Transcribe the records in their entirety, exactly as given.

(Collection entries)

********

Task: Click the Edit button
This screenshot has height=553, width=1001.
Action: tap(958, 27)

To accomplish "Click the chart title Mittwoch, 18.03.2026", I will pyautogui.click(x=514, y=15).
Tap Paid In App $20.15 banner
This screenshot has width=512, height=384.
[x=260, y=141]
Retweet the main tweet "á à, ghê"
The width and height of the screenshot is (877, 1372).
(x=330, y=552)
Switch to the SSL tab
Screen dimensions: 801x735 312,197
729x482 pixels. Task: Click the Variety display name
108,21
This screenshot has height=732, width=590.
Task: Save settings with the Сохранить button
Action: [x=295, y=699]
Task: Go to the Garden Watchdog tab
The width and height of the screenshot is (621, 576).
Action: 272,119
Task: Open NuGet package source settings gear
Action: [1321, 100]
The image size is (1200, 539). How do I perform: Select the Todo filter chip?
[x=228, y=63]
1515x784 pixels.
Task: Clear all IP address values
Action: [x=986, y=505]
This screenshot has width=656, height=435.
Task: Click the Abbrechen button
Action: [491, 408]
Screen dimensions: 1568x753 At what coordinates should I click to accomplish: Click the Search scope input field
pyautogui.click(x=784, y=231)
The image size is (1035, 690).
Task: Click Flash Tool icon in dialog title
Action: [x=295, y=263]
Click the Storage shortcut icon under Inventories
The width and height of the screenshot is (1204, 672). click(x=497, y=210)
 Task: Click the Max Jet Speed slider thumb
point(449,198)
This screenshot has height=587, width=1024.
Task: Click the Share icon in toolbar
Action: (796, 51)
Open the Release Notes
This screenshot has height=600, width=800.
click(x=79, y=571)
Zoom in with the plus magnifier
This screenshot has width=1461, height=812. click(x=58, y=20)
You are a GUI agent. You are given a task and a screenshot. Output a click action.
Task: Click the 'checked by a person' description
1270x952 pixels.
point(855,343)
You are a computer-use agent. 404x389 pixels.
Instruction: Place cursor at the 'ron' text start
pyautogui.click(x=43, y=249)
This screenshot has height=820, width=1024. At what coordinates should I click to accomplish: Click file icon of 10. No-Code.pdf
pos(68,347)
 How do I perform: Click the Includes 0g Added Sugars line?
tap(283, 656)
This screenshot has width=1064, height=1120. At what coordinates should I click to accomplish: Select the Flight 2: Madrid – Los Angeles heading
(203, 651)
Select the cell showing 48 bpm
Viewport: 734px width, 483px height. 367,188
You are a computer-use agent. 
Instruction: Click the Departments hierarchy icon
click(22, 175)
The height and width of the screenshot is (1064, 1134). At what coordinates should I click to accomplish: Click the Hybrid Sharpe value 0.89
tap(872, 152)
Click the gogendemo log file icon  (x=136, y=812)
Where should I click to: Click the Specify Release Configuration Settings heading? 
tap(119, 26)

********

- [WRITTEN REPLY]:
Task: Click the Edit button
This screenshot has height=553, width=1001.
Action: tap(958, 27)

To accomplish "Click the chart title Mittwoch, 18.03.2026", I will pyautogui.click(x=514, y=15).
Tap Paid In App $20.15 banner
This screenshot has width=512, height=384.
[x=260, y=141]
Retweet the main tweet "á à, ghê"
The width and height of the screenshot is (877, 1372).
(x=330, y=552)
Switch to the SSL tab
Screen dimensions: 801x735 312,197
729x482 pixels. Task: Click the Variety display name
108,21
This screenshot has height=732, width=590.
Task: Save settings with the Сохранить button
Action: [x=295, y=699]
Task: Go to the Garden Watchdog tab
The width and height of the screenshot is (621, 576).
Action: 272,119
Task: Open NuGet package source settings gear
Action: [1321, 100]
The image size is (1200, 539). How do I perform: Select the Todo filter chip?
[x=228, y=63]
1515x784 pixels.
Task: Clear all IP address values
Action: [x=986, y=505]
This screenshot has width=656, height=435.
Task: Click the Abbrechen button
Action: [491, 408]
Screen dimensions: 1568x753 At what coordinates should I click to accomplish: Click the Search scope input field
pyautogui.click(x=784, y=231)
The image size is (1035, 690).
Task: Click Flash Tool icon in dialog title
Action: [x=295, y=263]
Click the Storage shortcut icon under Inventories
The width and height of the screenshot is (1204, 672). click(x=497, y=210)
 Task: Click the Max Jet Speed slider thumb
point(449,198)
This screenshot has height=587, width=1024.
Task: Click the Share icon in toolbar
Action: (796, 51)
Open the Release Notes
This screenshot has height=600, width=800.
click(x=79, y=571)
Zoom in with the plus magnifier
This screenshot has width=1461, height=812. click(x=58, y=20)
You are a GUI agent. You are given a task and a screenshot. Output a click action.
Task: Click the 'checked by a person' description
1270x952 pixels.
point(855,343)
You are a computer-use agent. 404x389 pixels.
Instruction: Place cursor at the 'ron' text start
pyautogui.click(x=43, y=249)
This screenshot has height=820, width=1024. At what coordinates should I click to accomplish: Click file icon of 10. No-Code.pdf
pos(68,347)
 How do I perform: Click the Includes 0g Added Sugars line?
tap(283, 656)
This screenshot has width=1064, height=1120. At what coordinates should I click to accomplish: Select the Flight 2: Madrid – Los Angeles heading
(203, 651)
Select the cell showing 48 bpm
Viewport: 734px width, 483px height. 367,188
You are a computer-use agent. 
Instruction: Click the Departments hierarchy icon
click(22, 175)
The height and width of the screenshot is (1064, 1134). At what coordinates should I click to accomplish: Click the Hybrid Sharpe value 0.89
tap(872, 152)
Click the gogendemo log file icon  (x=136, y=812)
Where should I click to: Click the Specify Release Configuration Settings heading? 
tap(119, 26)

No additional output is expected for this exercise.